If you are a party that wants courts to rigidly enforce delegation clauses – sending questions about even the validity of the agreement to arbitration – then you will appreciate a new decision from the Tenth Circuit. In Belnap v. Iasis Healthcare, __ F.3d __, 2017 WL 56277 (10th Cir. Jan. 5, 2017), the court refused to do even a spot check of whether defendant’s claims of arbitrability were accurate and enforced the parties’ delegation clause.

Belnap involved a surgeon suing a medical center, its parent company, four doctors on its Medical Executive Committee, and its “risk manager,” for notifying data banks that he had been suspended, but not notifying all relevant organizations when it later vacated his suspension. The surgeon’s agreement with the medical center had a dispute resolution clause that called for first mediation and then arbitration “administered by JAMS and conducted in accordance with its” rules. Relying on that agreement, all defendants moved to compel arbitration. The district court found the medical center could compel arbitration of one of the seven claims, but that the other six were outside the scope of the arbitration clause. The district court rejected the non-signatories’ attempt to compel arbitration and rejected the argument that the parties had delegated questions of scope to the arbitrator.
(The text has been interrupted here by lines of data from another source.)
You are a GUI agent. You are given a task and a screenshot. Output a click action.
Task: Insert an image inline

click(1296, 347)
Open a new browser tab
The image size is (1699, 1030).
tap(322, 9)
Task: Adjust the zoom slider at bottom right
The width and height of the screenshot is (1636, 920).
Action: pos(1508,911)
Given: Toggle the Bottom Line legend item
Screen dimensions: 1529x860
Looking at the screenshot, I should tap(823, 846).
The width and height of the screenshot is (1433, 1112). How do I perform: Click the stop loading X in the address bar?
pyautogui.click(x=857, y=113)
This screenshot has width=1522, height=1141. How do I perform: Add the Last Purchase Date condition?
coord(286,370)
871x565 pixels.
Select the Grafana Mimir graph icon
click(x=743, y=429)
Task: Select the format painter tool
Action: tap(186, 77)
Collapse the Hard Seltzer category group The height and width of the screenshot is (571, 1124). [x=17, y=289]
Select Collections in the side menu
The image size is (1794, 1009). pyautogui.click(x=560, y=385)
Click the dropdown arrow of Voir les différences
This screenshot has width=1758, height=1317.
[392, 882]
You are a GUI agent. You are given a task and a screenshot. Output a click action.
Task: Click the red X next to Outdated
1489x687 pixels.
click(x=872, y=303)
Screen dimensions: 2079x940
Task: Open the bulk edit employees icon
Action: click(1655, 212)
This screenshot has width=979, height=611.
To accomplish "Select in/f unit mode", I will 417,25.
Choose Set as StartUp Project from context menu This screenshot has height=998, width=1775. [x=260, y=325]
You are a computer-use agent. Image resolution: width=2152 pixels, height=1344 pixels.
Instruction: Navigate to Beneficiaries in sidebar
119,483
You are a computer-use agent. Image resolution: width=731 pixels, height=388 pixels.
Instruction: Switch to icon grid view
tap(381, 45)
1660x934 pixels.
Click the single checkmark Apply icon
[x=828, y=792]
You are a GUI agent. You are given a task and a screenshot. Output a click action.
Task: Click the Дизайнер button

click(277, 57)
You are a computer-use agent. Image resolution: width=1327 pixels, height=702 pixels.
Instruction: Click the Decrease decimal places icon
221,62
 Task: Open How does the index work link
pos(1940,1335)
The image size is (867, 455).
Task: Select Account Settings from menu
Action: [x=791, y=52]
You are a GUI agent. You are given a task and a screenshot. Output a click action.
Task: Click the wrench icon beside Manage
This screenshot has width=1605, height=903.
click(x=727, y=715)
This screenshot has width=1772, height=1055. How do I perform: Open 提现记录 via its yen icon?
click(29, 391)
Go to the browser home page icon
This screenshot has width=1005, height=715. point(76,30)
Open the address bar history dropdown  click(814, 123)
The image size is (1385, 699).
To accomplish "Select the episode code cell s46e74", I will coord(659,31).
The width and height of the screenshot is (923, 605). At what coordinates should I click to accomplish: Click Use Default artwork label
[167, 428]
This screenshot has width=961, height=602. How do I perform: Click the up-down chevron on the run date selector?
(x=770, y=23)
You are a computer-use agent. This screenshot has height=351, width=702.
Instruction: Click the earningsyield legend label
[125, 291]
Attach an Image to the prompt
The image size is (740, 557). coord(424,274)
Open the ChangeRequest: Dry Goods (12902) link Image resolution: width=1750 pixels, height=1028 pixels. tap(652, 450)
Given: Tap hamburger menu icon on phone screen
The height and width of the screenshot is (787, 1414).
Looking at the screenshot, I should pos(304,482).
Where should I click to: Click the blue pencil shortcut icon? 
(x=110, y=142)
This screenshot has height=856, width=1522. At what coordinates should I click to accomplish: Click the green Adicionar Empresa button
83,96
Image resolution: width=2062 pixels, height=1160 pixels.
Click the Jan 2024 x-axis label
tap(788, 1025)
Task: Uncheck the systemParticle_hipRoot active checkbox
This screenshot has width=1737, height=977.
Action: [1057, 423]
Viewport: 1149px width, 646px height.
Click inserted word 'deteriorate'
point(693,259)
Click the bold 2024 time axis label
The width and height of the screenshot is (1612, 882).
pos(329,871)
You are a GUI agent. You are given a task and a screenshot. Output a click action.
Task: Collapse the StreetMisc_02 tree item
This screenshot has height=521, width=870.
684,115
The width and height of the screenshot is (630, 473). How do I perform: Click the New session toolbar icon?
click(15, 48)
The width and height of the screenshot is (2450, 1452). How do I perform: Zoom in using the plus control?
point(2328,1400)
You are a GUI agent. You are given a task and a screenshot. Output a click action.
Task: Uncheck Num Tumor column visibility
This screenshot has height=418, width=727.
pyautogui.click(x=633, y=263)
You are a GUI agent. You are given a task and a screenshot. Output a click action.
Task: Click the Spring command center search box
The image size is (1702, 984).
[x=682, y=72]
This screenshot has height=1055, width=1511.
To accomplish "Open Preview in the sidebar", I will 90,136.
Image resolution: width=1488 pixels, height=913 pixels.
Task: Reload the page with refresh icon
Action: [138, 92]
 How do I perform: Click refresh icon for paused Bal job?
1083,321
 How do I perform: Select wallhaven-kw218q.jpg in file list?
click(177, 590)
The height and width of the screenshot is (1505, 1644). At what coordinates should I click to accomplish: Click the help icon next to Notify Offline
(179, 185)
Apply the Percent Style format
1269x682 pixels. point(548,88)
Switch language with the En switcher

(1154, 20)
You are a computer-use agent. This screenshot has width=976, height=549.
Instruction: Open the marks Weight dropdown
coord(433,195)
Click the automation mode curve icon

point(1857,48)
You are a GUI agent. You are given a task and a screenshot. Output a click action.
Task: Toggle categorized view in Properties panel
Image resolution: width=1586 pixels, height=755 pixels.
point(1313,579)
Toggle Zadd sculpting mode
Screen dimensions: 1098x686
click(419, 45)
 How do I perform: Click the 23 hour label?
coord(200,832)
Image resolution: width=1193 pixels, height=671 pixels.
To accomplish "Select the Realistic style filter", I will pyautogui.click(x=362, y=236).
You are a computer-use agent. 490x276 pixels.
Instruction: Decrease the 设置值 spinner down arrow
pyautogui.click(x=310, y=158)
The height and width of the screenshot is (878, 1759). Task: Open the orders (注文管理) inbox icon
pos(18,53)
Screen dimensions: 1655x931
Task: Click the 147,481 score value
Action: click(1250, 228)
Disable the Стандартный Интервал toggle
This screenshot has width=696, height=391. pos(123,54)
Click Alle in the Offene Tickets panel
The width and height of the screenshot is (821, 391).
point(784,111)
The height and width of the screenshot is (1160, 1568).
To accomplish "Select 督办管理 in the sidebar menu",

On appeal, the Tenth Circuit began its analysis, as it should, with the question of who should decide whether the claims are arbitrable. On that question, it found that by incorporating the JAMS Rules into the agreement, the surgeon and the medical center had shown a clear and unmistakable intent to delegate questions of arbitrability to an arbitrator. It also took exception to the fact that “some courts have suggested that the Tenth Circuit is the only federal appellate court that has deviated from this consensus.” (The consensus being that referencing arbitral rules which delegate arbitrability to an arbitrator is clear and unmistakable agreement to alter the default rule that courts decide those issues.) It clarified a 1998 decision that had led other courts to that conclusion, thereby appearing to mend any alleged circuit split on that issue.

After finding the arbitrator should decide arguments about scope, however, the 10th Circuit still had to address another of the surgeon’s arguments supporting the court’s review. The surgeon asked the 10th Circuit to “adopt the ‘wholly groundless’ approach of the Fifth, Sixth, and Federal Circuits.” That approach allows a district court, after finding the parties delegated arbitrability, to conduct a smell test of sorts: whether the assertion of arbitrability is “wholly groundless.” The idea is, let’s not let parties with delegation clauses go around enforcing them willy nilly, even in instances where there is no legitimate basis for the claim to be arbitrated. That would force the plaintiffs to waste time and resources going to arbitration, just to be sent back to court again (we hope).

However, the 10th Circuit “decline[d] to adopt the ‘wholly groundless’ approach.” It found it is in tension with the inflexible language of SCOTUS’s decisions. It also cited multiple cases from other federal circuits that require enforcement of a delegation clause, but in fairness it appears that the “wholly groundless” approach was not presented to those appellate courts. Therefore, there is now a split among the federal circuits regarding whether a court can at least spot-check a defendant’s claim of arbitrability before enforcing a delegation clause.

Finally, to end its arbitrability tome, the Tenth Circuit addressed whether the defendants who were not parties to the arbitration clause could also compel arbitration of the surgeon’s claims because they are “principals and agents” of the medical center. The court found against the non-signatories, finding Utah law did not support binding a parent company to an arbitration clause signed by its subsidiary, and that Utah law also did not support the individuals’ ability to compel arbitration.